Identification Of Pathogenic Mutations And Application Of Polygenic Risk Scores In Early-Onset Diabetes Patients

Background: Maturity-onset Diabetes of the Young (MODY) presents a diagnostic challenge, with a large proportion of cases lacking identifiable genetic mutations, which could lead to sub-optimal medical treatment and, subsequently, a decline in patients’ life quality. This study investigates the utility of polygenic risk score (PRS) in distinguishing monogenic diabetes from early-onset type 1 diabetes (T1D) and type 2 diabetes (T2D) cases to enhance diagnostic accuracy. Methods: We investigated the genetic basis of early-onset diabetes in a Latvian cohort comprising 66 patients, contrasted with 174 non-diabetic controls, using whole-genome sequencing (WGS). Results: We identified 22 causative mutations in three MODY genes ( GCK , HNF1A , and HNF4A ), eight of them being novel.

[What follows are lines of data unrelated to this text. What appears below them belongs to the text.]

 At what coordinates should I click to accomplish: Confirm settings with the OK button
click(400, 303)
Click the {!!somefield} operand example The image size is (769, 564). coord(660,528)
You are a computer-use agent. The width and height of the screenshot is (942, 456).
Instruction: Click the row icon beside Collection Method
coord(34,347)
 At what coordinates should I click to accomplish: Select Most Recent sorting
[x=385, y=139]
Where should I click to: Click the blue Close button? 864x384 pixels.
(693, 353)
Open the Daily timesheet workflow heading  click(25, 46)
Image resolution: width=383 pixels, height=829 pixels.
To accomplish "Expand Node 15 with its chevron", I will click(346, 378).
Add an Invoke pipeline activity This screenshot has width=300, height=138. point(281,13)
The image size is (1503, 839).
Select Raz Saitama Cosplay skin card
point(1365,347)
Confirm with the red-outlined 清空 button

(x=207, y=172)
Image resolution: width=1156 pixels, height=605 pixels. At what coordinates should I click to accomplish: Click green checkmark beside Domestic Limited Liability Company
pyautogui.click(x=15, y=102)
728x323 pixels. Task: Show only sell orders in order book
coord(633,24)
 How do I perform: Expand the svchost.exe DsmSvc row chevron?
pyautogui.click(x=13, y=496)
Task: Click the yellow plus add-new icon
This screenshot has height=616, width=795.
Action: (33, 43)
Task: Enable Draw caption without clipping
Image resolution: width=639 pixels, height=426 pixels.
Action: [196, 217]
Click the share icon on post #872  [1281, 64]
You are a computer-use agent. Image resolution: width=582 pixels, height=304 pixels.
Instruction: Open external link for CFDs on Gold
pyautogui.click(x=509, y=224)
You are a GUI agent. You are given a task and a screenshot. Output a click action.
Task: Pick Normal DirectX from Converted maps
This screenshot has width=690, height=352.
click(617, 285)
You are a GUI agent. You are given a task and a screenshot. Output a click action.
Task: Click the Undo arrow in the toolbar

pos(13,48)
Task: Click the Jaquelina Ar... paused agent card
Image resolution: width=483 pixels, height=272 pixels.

We selected and tested the best-performing population specific T1D and T2D PRS models on the established diabetic cohort and controls. Patients without genetically confirmed MODY had a significantly higher risk for T1D compared to controls. A 75% centile of T1D-PRS included only 8.7% of the genetically confirmed MODY patients, compared to 34% of patients without mutations, providing good specificity for the identification of indicative T1D at this PRS range. While T2D-PRS was increased in the diabetic cohort, it did not demonstrate an ability to discriminate between MODY-positive and negative subgroups. Conclusions: Our study demonstrates that the application of WGS improves diagnostic accuracy and highlights the potential of T1D-PRS as a critical tool for the stratification of MODY-suspected patients.